Business is becoming more complicated,” says Frank Van Der Velden, chief executive of the company. “With more and more regulation it’s harder for business to satisfy customers, and those customers have higher expectations.”

That’s leading to overburdened call centres, more angry customers and, ultimately, lost profits, he says.

The solution, says Van Der Velden, is ‘Radiant’, new software that can analyse hundreds of millions of angry customer interactions and then simulate those interactions to help companies better understand the behaviours and processes that trigger customer rage.
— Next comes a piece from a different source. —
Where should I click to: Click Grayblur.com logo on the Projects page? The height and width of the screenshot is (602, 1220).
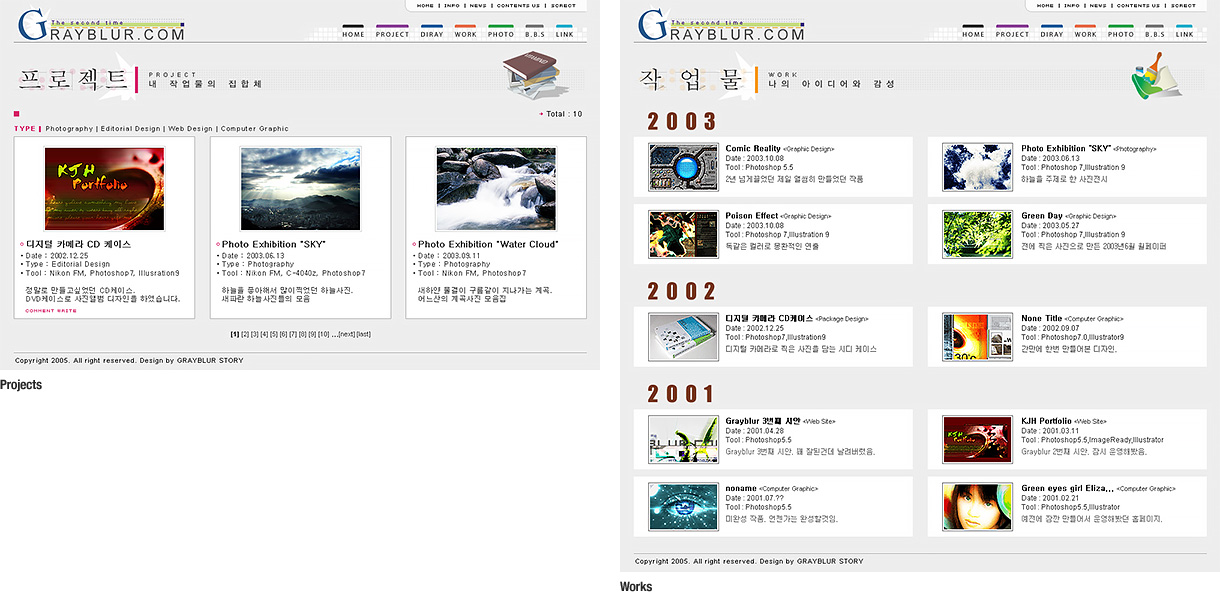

It does this by simulating the ‘worst’ kind of customers – grumpy, rude and impatient – and runs a range of ‘what if’ scenarios for call centre operators to train with. Armed with the Radiant software, businesses can identify their customers' pain points in an ‘off-line’ way, and redesign the way their call centres operate to produce the best outcomes for everyone.

“Our AI engine learns right across a range of different past interactions, some of which have and some of which haven’t worked out well.”

“We’re building an engine that can recommend solutions to companies around how they can improve the way they deal with certain issues that customers are facing. It provides companies with advanced warning of systemic issues. It provides people at the frontline with recommendations on what is the best resolution for a customer’s issue.”

“Think about trying to reproduce that sort of analysis manually. It’s just not possible.”

Image: Frank Van Der Velden, CEO and co-founder, Touchpoint Group

Van Der Velden says that we generate so much data, and that there are “secrets” in that data, but it takes the right technology to reveal it.

“We’re already capturing so much information,” he says, “but we often don’t know what to do with it. If we can actually learn from it on a continuing basis, that’s incredibly powerful.”

“It’s definitely complicated technology, but at the end of the day, it’s still about listening to what the customer is saying and using that as a way to improve performance.”